La Rotonde : Quel est le danger potentiel de la perte d’un disque dur dans lequel on retrouve le NAS de 900 étudiant.e.s ?
Pierre Trudel : Étant donné que les circonstances de cette perte de données restent encore inconnues, la situation pourrait se traduire par de possibles vols d’identité et de trafic de données personnelles, dans la mesure où le NAS est un identifiant pour les transactions en ligne. Il y aurait donc des impacts considérables pour les personnes concernées.
LR : L’Université a-t-elle bien réagi après avoir identifié le problème (en envoyant un courriel, en ouvrant une ligne d’information et en garantissant que les coûts des services de surveillance de crédit et de protection contre le vol d’identité seraient assumés dans les deux prochaines années) ?
PT : Oui, cela reflète la « bonne pratique » imposée par la loi dans ce cas de figure.
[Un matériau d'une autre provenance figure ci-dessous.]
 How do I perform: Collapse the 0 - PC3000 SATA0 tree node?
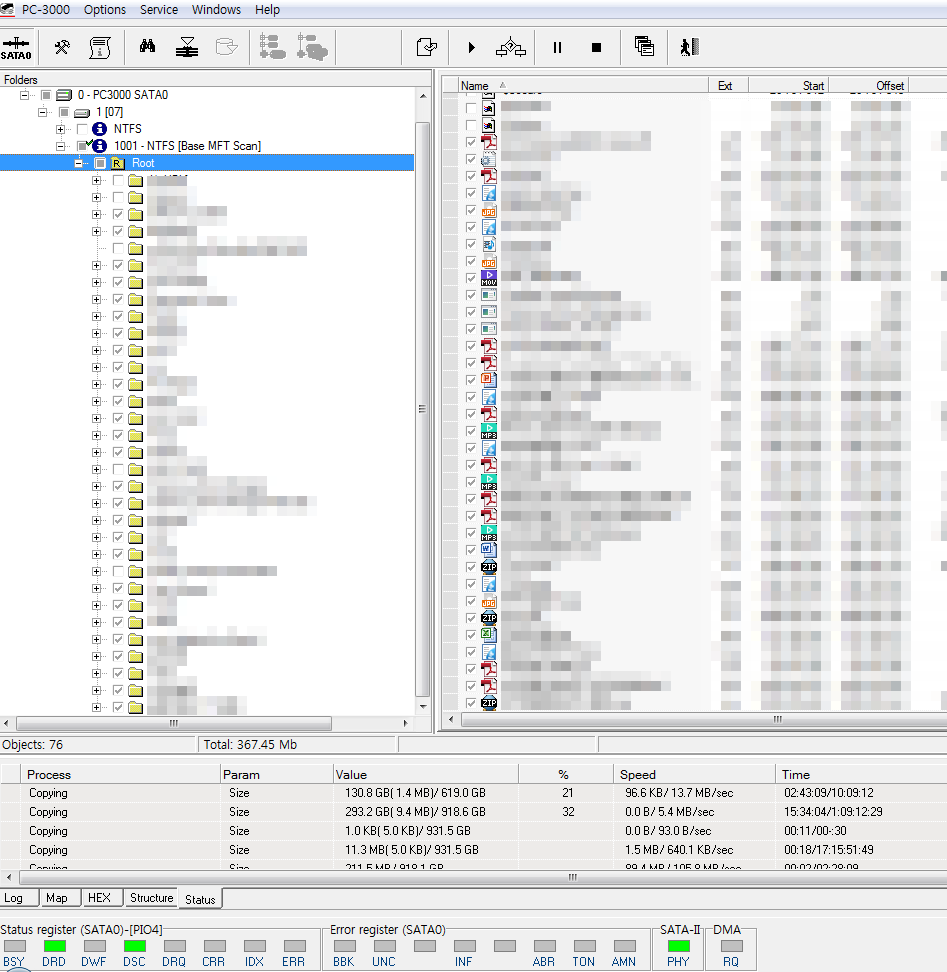coord(25,95)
Il existe dans l’industrie de la gestion de données personnelles ce qu’on appelle des « bonnes pratiques », et lorsqu’il survient un sinistre (ndlr : un évènement pouvant se révéler dommageable), la bonne pratique consiste d’abord à informer les personnes victimes du sinistre. Il faut également leur prêter assistance pour minimiser les éventuelles conséquences ou dégâts causés par une telle situation. Dans le cas de l’U d’O, il se peut que les étudiant.e.s aient à changer leurs identifiants, leur NAS et qu’ils aient à entreprendre des démarches pour prévenir un vol d’identité, par exemple.
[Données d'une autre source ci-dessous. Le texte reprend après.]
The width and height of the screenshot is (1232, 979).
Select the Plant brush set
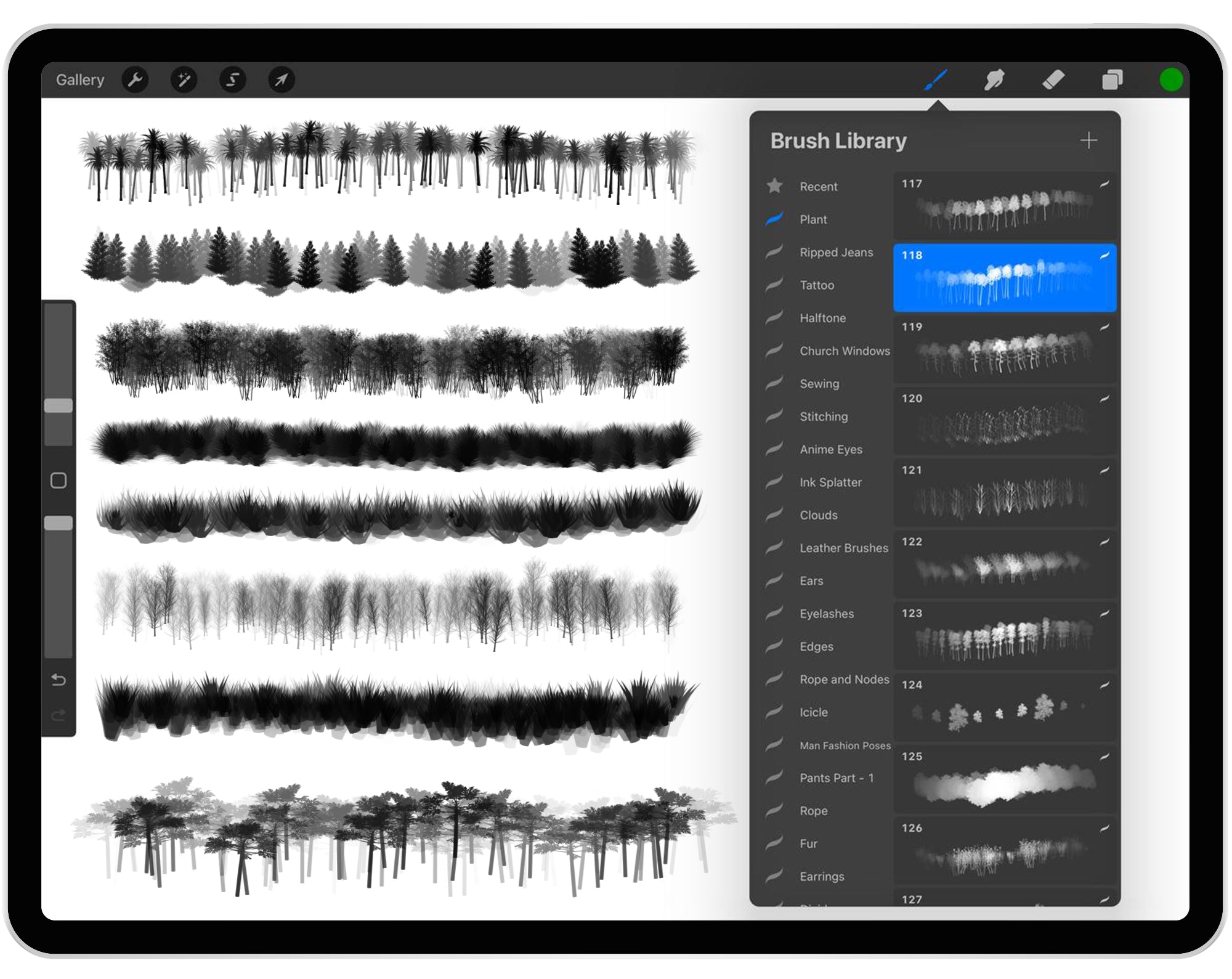(x=814, y=219)
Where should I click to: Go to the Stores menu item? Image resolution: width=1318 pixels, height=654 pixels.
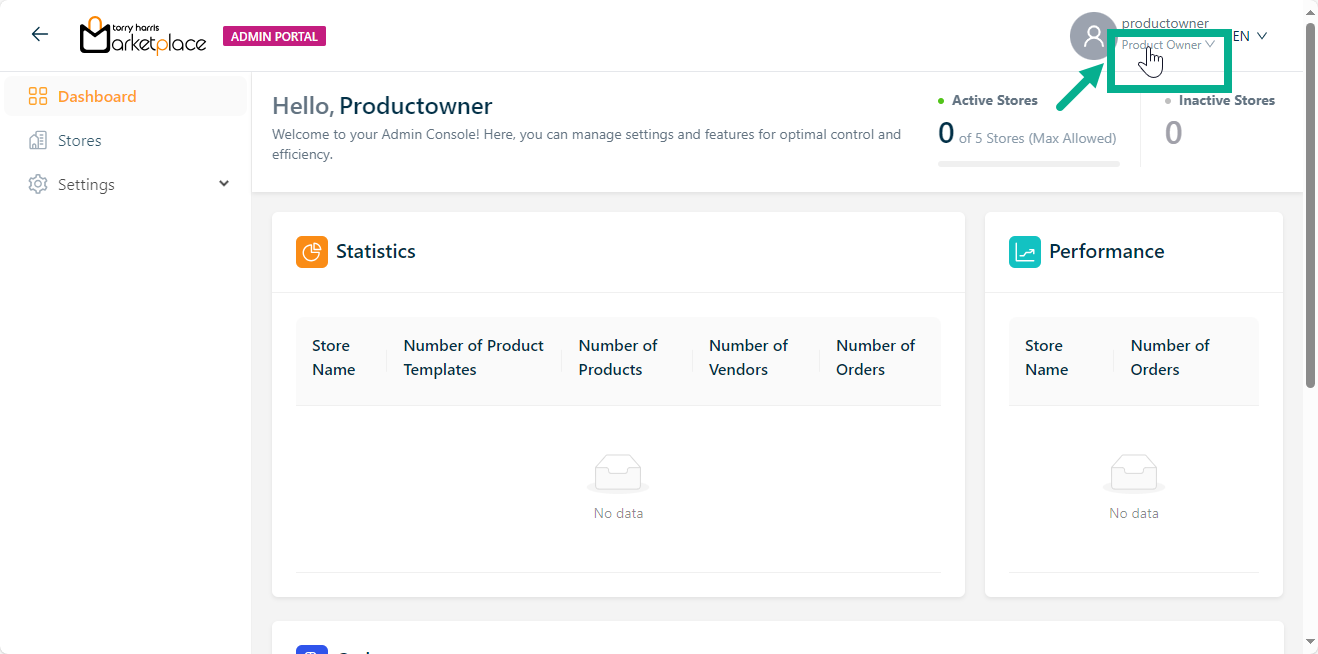(80, 141)
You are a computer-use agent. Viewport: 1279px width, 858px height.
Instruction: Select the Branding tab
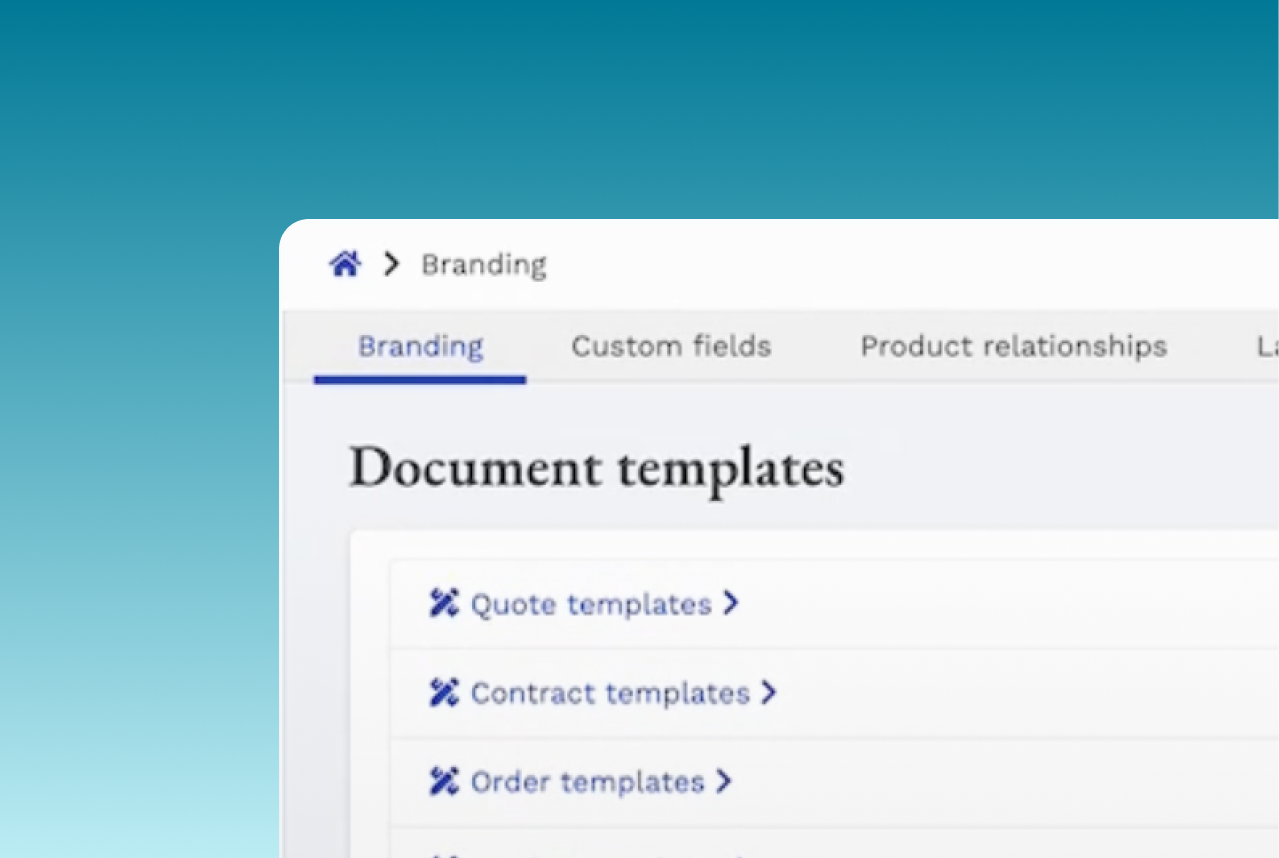pos(420,346)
LR : Les étudiants pourraient-ils éventuellement intenter un recours collectif contre l’Université d’Ottawa ? Sur quelles bases ?
PT : Oui, cela est tout à fait possible. Les recours collectifs contre des entreprises ou des organisations ayant perdu un nombre de données confidentielles considérable arrivent fréquemment. Si les tribunaux ont un jour à déterminer si l’Université a une responsabilité dans cette affaire, ils auront certainement à analyser le type de précautions qui ont été prises auparavant et leur suffisance en termes de sécurité.
LR : Des problèmes comme cela peuvent-ils être évités ?
PT : Les données personnelles sont des éléments qui doivent faire l’objet de précautions. Habituellement, la plupart des organisations vont être extrêmement soucieuses de multiplier les précautions pour éviter que des données comme celles qui se sont volatilisées soient perdues. Cela dit, il est à peu près impossible d’écarter la possibilité que des incidents de la sorte surviennent; comme n’importe quelle situation qui présente un risque, un risque résiduel demeure. Plus les données représentent des enjeux graves, plus il est recommandé d’avoir des mesures de sécurité sérieuses et poussées. C’est aussi pour cette raison que les organisations ayant à manipuler des données importantes et confidentielles doivent effectuer une évaluation de risques. Il faut alors soigneusement analyser les risques auxquels on s’expose, et éventuellement évaluer la suffisance des précautions mises en place. Lors de tels incidents, les organisations se prêtent généralement à nouveau à cet exercice, et mettent tout en place pour resserrer et améliorer le filet de sécurité existant, tout ça afin de prévenir un nouveau sinistre dans l’avenir.